DATA ROWS
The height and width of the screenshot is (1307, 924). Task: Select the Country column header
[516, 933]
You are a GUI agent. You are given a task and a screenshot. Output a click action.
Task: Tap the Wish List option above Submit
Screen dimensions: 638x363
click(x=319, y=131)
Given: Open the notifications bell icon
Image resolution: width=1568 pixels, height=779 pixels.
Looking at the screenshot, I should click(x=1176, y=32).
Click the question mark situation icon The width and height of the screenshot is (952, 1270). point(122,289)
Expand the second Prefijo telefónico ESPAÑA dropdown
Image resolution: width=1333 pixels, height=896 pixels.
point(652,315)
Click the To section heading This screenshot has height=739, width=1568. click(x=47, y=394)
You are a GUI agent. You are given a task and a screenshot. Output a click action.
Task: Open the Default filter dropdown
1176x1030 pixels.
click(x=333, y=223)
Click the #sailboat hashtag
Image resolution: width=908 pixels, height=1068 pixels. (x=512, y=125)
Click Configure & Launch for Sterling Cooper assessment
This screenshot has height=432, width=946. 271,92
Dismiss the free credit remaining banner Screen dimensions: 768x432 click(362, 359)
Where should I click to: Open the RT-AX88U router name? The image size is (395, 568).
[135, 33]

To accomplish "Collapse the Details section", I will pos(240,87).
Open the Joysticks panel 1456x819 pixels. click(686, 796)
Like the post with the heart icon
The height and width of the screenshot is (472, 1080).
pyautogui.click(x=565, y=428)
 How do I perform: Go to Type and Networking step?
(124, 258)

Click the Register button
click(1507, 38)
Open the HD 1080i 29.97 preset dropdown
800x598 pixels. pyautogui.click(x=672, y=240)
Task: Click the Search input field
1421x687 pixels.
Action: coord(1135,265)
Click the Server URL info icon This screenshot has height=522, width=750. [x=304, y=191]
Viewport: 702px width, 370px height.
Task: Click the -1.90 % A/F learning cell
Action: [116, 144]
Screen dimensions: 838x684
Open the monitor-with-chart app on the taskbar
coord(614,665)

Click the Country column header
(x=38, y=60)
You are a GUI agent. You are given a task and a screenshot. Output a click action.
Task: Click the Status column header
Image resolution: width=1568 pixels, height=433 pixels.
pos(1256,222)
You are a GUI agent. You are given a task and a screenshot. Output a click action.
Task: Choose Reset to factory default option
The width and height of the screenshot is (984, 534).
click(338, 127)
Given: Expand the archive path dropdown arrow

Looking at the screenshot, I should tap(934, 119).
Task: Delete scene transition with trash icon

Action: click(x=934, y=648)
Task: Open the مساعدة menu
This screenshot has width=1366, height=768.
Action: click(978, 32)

YOUR OBJECTIVE
Present every entry above as a numbered list, one line per item, and leave out the blank lines.

CORRECT RESPONSE
1. The height and width of the screenshot is (1307, 924). Task: Select the Country column header
2. [516, 933]
3. You are a GUI agent. You are given a task and a screenshot. Output a click action.
4. Task: Tap the Wish List option above Submit
5. Screen dimensions: 638x363
6. click(x=319, y=131)
7. Given: Open the notifications bell icon
8. Image resolution: width=1568 pixels, height=779 pixels.
9. Looking at the screenshot, I should click(x=1176, y=32).
10. Click the question mark situation icon The width and height of the screenshot is (952, 1270). point(122,289)
11. Expand the second Prefijo telefónico ESPAÑA dropdown
12. Image resolution: width=1333 pixels, height=896 pixels.
13. point(652,315)
14. Click the To section heading This screenshot has height=739, width=1568. click(x=47, y=394)
15. You are a GUI agent. You are given a task and a screenshot. Output a click action.
16. Task: Open the Default filter dropdown
17. 1176x1030 pixels.
18. click(x=333, y=223)
19. Click the #sailboat hashtag
20. Image resolution: width=908 pixels, height=1068 pixels. (x=512, y=125)
21. Click Configure & Launch for Sterling Cooper assessment
22. This screenshot has height=432, width=946. 271,92
23. Dismiss the free credit remaining banner Screen dimensions: 768x432 click(362, 359)
24. Where should I click to: Open the RT-AX88U router name? The image size is (395, 568).
25. [135, 33]
26. To accomplish "Collapse the Details section", I will pos(240,87).
27. Open the Joysticks panel 1456x819 pixels. click(686, 796)
28. Like the post with the heart icon
29. The height and width of the screenshot is (472, 1080).
30. pyautogui.click(x=565, y=428)
31.  How do I perform: Go to Type and Networking step?
32. (124, 258)
33. Click the Register button
34. click(1507, 38)
35. Open the HD 1080i 29.97 preset dropdown
36. 800x598 pixels. pyautogui.click(x=672, y=240)
37. Task: Click the Search input field
38. 1421x687 pixels.
39. Action: coord(1135,265)
40. Click the Server URL info icon This screenshot has height=522, width=750. [x=304, y=191]
41. Viewport: 702px width, 370px height.
42. Task: Click the -1.90 % A/F learning cell
43. Action: [116, 144]
44. Screen dimensions: 838x684
45. Open the monitor-with-chart app on the taskbar
46. coord(614,665)
47. Click the Country column header
48. (x=38, y=60)
49. You are a GUI agent. You are given a task and a screenshot. Output a click action.
50. Task: Click the Status column header
51. Image resolution: width=1568 pixels, height=433 pixels.
52. pos(1256,222)
53. You are a GUI agent. You are given a task and a screenshot. Output a click action.
54. Task: Choose Reset to factory default option
55. The width and height of the screenshot is (984, 534).
56. click(338, 127)
57. Given: Expand the archive path dropdown arrow
58. Looking at the screenshot, I should tap(934, 119).
59. Task: Delete scene transition with trash icon
60. Action: click(x=934, y=648)
61. Task: Open the مساعدة menu
62. This screenshot has width=1366, height=768.
63. Action: click(978, 32)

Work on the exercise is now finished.